▸ **EXERCISE TASK**: Lay out the lines of the rows below, from the line containing "the 49ers logo" through the line containing "pos(741,158)", as a Markdown table with the columns Number and Line, numbering each line in order and skipping blank lines.

▸ **EXCERPTED DATA**:
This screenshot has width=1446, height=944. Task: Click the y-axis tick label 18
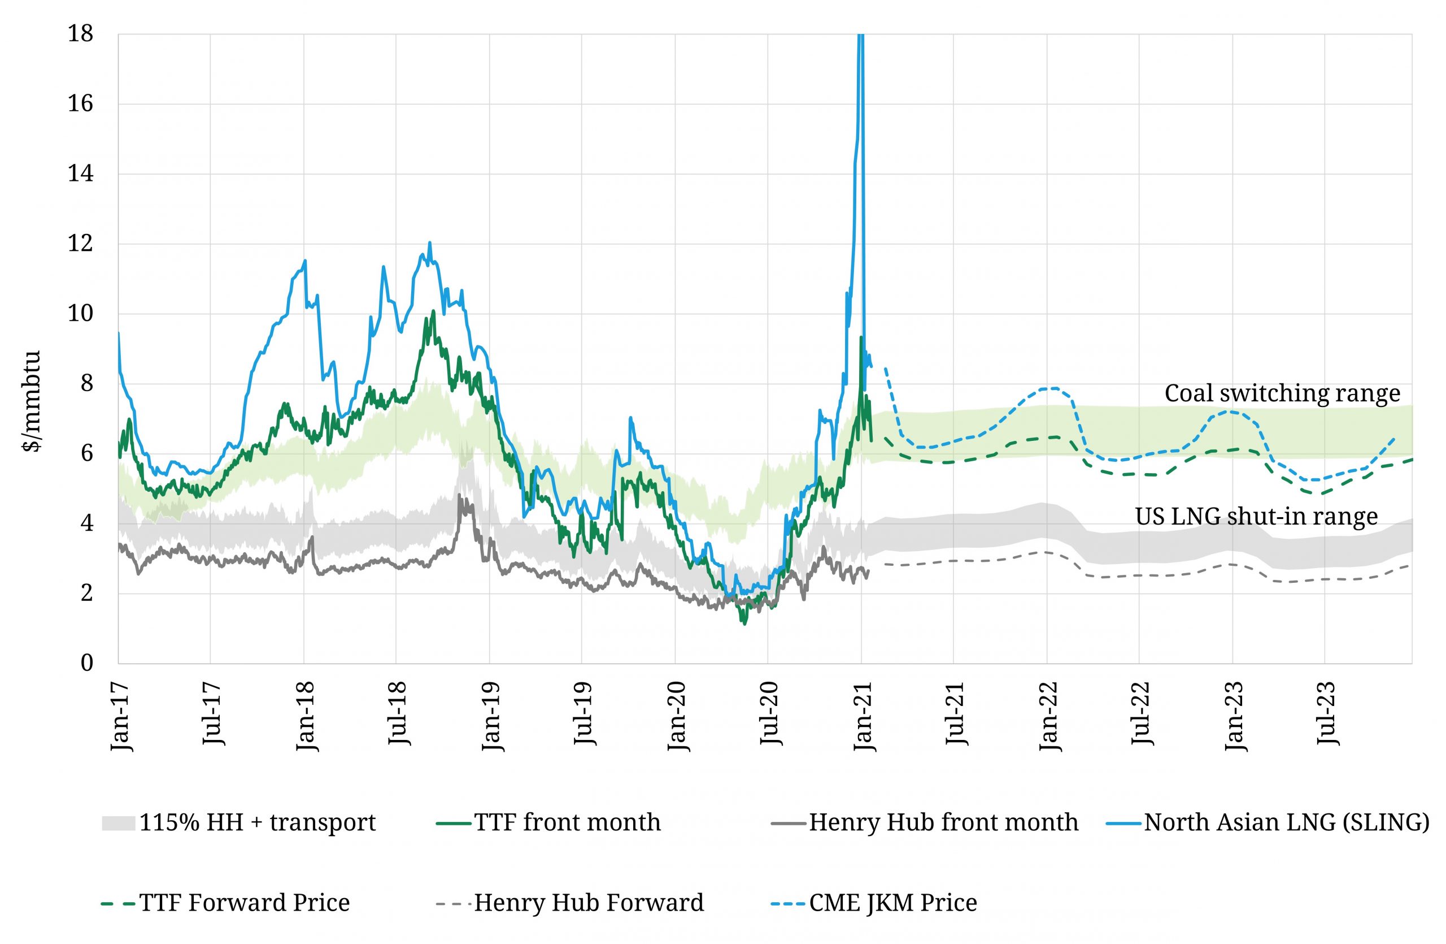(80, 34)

==

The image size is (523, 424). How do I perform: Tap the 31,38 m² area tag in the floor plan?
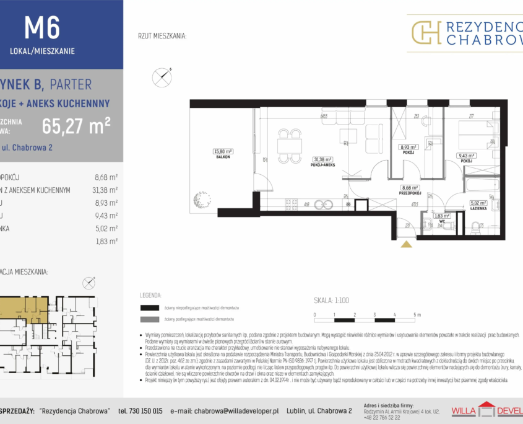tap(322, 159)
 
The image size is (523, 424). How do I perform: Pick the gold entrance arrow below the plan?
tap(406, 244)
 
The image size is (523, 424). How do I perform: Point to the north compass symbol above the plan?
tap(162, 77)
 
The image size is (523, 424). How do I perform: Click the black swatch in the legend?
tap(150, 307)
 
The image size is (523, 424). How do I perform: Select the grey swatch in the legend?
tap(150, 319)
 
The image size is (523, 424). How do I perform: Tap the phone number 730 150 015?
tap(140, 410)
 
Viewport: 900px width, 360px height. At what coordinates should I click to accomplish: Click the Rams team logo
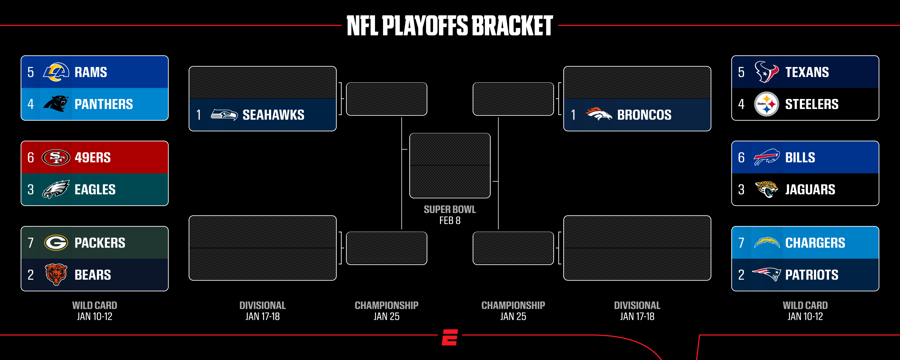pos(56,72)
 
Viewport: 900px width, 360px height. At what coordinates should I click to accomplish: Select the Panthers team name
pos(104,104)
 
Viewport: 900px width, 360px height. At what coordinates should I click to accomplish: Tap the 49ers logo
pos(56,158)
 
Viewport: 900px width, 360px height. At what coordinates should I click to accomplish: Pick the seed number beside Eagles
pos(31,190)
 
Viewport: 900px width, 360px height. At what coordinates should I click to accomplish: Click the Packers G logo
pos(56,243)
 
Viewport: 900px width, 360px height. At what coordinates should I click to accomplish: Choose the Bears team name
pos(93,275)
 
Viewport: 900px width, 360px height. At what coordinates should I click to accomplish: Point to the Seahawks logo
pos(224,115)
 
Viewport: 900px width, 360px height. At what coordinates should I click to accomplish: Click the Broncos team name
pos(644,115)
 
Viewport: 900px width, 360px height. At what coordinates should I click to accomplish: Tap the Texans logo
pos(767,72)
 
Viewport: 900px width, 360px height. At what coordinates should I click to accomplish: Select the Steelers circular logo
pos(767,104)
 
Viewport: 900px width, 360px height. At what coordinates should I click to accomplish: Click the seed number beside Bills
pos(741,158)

▸ **CORRECT RESULT**:
| Number | Line |
|---|---|
| 1 | Viewport: 900px width, 360px height. At what coordinates should I click to accomplish: Tap the 49ers logo |
| 2 | pos(56,158) |
| 3 | Viewport: 900px width, 360px height. At what coordinates should I click to accomplish: Pick the seed number beside Eagles |
| 4 | pos(31,190) |
| 5 | Viewport: 900px width, 360px height. At what coordinates should I click to accomplish: Click the Packers G logo |
| 6 | pos(56,243) |
| 7 | Viewport: 900px width, 360px height. At what coordinates should I click to accomplish: Choose the Bears team name |
| 8 | pos(93,275) |
| 9 | Viewport: 900px width, 360px height. At what coordinates should I click to accomplish: Point to the Seahawks logo |
| 10 | pos(224,115) |
| 11 | Viewport: 900px width, 360px height. At what coordinates should I click to accomplish: Click the Broncos team name |
| 12 | pos(644,115) |
| 13 | Viewport: 900px width, 360px height. At what coordinates should I click to accomplish: Tap the Texans logo |
| 14 | pos(767,72) |
| 15 | Viewport: 900px width, 360px height. At what coordinates should I click to accomplish: Select the Steelers circular logo |
| 16 | pos(767,104) |
| 17 | Viewport: 900px width, 360px height. At what coordinates should I click to accomplish: Click the seed number beside Bills |
| 18 | pos(741,158) |